Access to fresh water supplies throughout the Middle East - and throughout Israel and Palestine in particular - is a cause of concern and conflict.
"Water is a cardinal issue in the Middle East," MidEastWeb states
on their web site. "Any year there is a drought, it makes headlines. Otherwise, it is always there, lurking in the background, behind the religious and nationalist slogans and rhetoric."
However, in the disputed West Bank territory, a water-rights disagreement is threatening to create a broader conflict among Palestinians and Israelis.

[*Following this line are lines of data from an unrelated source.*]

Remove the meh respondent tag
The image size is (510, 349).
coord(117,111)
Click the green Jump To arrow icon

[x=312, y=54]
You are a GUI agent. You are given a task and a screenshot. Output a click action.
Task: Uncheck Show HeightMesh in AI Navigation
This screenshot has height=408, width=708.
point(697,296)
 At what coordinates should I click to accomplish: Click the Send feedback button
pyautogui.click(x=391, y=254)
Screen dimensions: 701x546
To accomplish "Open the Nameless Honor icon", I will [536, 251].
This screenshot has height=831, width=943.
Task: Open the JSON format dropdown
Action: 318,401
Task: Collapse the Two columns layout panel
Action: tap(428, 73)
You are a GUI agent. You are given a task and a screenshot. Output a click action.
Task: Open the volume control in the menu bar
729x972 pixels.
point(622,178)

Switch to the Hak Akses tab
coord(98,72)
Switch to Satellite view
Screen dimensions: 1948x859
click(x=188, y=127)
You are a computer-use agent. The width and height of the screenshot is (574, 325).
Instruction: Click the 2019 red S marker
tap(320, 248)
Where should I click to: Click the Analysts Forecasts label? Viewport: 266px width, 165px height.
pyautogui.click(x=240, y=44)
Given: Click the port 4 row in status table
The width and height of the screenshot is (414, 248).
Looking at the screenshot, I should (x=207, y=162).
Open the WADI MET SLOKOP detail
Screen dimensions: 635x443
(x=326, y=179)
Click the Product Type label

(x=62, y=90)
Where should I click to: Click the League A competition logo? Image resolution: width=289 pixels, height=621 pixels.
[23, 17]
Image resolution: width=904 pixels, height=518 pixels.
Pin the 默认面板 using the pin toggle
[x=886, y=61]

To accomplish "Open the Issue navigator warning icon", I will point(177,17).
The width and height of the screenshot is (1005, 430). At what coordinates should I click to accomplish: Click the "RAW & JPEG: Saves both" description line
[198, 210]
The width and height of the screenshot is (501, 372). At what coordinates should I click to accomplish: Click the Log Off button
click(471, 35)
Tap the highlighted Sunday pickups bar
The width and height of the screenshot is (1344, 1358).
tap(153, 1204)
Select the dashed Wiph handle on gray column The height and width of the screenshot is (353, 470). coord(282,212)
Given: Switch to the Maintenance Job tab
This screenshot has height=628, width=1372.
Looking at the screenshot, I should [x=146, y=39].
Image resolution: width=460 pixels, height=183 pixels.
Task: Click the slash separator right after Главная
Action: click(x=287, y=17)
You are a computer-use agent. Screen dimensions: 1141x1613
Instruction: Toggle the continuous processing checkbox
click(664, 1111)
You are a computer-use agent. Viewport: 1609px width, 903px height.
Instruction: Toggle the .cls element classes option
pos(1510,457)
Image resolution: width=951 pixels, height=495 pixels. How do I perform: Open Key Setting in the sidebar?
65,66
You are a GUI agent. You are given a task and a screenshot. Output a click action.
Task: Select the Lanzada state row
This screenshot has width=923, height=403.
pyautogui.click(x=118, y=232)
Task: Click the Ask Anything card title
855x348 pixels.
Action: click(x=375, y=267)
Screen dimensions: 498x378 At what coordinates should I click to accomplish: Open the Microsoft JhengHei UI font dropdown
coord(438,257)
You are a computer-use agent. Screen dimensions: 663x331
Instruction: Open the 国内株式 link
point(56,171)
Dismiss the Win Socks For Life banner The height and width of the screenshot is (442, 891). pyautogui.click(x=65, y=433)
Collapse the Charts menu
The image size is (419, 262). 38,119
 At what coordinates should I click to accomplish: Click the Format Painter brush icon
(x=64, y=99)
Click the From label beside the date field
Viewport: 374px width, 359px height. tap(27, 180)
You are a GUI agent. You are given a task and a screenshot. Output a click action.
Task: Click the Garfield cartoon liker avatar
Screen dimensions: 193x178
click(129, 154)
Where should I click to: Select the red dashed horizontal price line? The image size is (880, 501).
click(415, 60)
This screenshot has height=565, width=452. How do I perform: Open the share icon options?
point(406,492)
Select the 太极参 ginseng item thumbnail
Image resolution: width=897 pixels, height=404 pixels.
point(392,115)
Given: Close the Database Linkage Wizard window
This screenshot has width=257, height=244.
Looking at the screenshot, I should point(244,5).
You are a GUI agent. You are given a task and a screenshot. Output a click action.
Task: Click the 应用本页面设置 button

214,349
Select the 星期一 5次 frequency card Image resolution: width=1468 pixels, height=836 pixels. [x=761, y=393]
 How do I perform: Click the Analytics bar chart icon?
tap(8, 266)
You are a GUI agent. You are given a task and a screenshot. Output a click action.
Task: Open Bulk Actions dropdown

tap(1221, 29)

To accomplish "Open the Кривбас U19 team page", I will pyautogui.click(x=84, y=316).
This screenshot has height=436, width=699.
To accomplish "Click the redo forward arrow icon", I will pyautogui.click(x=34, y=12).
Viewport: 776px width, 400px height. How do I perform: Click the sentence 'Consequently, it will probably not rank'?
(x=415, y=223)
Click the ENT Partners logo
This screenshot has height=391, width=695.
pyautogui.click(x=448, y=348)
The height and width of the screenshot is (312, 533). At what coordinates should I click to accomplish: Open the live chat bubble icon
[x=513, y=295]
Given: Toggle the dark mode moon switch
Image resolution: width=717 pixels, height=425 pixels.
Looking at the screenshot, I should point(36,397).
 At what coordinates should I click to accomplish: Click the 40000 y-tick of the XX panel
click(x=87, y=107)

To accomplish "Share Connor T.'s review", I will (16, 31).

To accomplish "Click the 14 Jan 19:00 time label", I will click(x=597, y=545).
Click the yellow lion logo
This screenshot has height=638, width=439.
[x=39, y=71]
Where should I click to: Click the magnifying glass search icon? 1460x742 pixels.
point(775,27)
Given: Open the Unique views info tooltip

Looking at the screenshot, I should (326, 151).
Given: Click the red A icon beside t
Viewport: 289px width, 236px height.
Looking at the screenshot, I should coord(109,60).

Under the shadow of fully-quenched Israeli West Bank settlements, Israeli military forces are denying Palestinian farmers access to water. The Israelis claim that the Palestinians are stealing the water from a central reserve and that Israel needs to have a cohesively monitored water infrastructure in order to supply the needs of both populations equally.
However, the World Bank has accused Israel
of using four times as much water as Palestinians from the Mountain Aquifer shared by both populations. Additionally, Palestinian farmers contend that Israel is attempting to dry up their lands and drive them away in order to establish more settlements in the region.
"This policy is not a new policy, there are lots of examples of Israel trying to force Palestinians to leave their land so settlements can expand easily," Nader al-Khateeb, the director of Friends of the Earth in the Middle East, told Al Jazeera. "This is an organised Israeli policy designed to prevent the development of the Palestinian economy - knowing that agriculture is a major sector within the economy."